─── Record excerpts

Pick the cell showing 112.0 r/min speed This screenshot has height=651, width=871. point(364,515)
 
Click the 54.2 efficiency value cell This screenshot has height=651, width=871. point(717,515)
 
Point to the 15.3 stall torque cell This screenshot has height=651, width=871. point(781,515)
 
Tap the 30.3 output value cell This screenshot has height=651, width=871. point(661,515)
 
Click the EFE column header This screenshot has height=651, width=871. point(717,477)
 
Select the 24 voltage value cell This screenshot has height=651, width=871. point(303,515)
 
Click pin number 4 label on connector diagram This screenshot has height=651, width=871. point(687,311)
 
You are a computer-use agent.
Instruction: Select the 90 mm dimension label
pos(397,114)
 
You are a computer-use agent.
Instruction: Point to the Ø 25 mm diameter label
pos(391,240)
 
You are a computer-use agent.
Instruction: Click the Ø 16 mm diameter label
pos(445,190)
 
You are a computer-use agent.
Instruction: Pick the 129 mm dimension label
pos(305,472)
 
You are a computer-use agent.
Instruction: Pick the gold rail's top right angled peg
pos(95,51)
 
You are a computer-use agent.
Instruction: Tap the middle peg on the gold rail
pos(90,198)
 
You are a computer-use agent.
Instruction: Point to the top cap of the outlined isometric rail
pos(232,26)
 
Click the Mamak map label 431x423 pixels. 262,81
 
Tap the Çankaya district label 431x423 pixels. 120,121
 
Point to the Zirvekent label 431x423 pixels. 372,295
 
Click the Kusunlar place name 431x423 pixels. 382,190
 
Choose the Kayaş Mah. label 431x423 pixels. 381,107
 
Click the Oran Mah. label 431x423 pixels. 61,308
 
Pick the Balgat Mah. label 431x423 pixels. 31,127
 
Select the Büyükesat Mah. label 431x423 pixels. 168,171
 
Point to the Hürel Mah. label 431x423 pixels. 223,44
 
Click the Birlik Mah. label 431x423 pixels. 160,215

──────

Goal of the exercise: Render the records above as a JSON list of strings, with one string per line and blank lines omitted.

Exercise output:
[
  "Pick the cell showing 112.0 r/min speed This screenshot has height=651, width=871. point(364,515)",
  "Click the 54.2 efficiency value cell This screenshot has height=651, width=871. point(717,515)",
  "Point to the 15.3 stall torque cell This screenshot has height=651, width=871. point(781,515)",
  "Tap the 30.3 output value cell This screenshot has height=651, width=871. point(661,515)",
  "Click the EFE column header This screenshot has height=651, width=871. point(717,477)",
  "Select the 24 voltage value cell This screenshot has height=651, width=871. point(303,515)",
  "Click pin number 4 label on connector diagram This screenshot has height=651, width=871. point(687,311)",
  "You are a computer-use agent.",
  "Instruction: Select the 90 mm dimension label",
  "pos(397,114)",
  "You are a computer-use agent.",
  "Instruction: Point to the Ø 25 mm diameter label",
  "pos(391,240)",
  "You are a computer-use agent.",
  "Instruction: Click the Ø 16 mm diameter label",
  "pos(445,190)",
  "You are a computer-use agent.",
  "Instruction: Pick the 129 mm dimension label",
  "pos(305,472)",
  "You are a computer-use agent.",
  "Instruction: Pick the gold rail's top right angled peg",
  "pos(95,51)",
  "You are a computer-use agent.",
  "Instruction: Tap the middle peg on the gold rail",
  "pos(90,198)",
  "You are a computer-use agent.",
  "Instruction: Point to the top cap of the outlined isometric rail",
  "pos(232,26)",
  "Click the Mamak map label 431x423 pixels. 262,81",
  "Tap the Çankaya district label 431x423 pixels. 120,121",
  "Point to the Zirvekent label 431x423 pixels. 372,295",
  "Click the Kusunlar place name 431x423 pixels. 382,190",
  "Choose the Kayaş Mah. label 431x423 pixels. 381,107",
  "Click the Oran Mah. label 431x423 pixels. 61,308",
  "Pick the Balgat Mah. label 431x423 pixels. 31,127",
  "Select the Büyükesat Mah. label 431x423 pixels. 168,171",
  "Point to the Hürel Mah. label 431x423 pixels. 223,44",
  "Click the Birlik Mah. label 431x423 pixels. 160,215"
]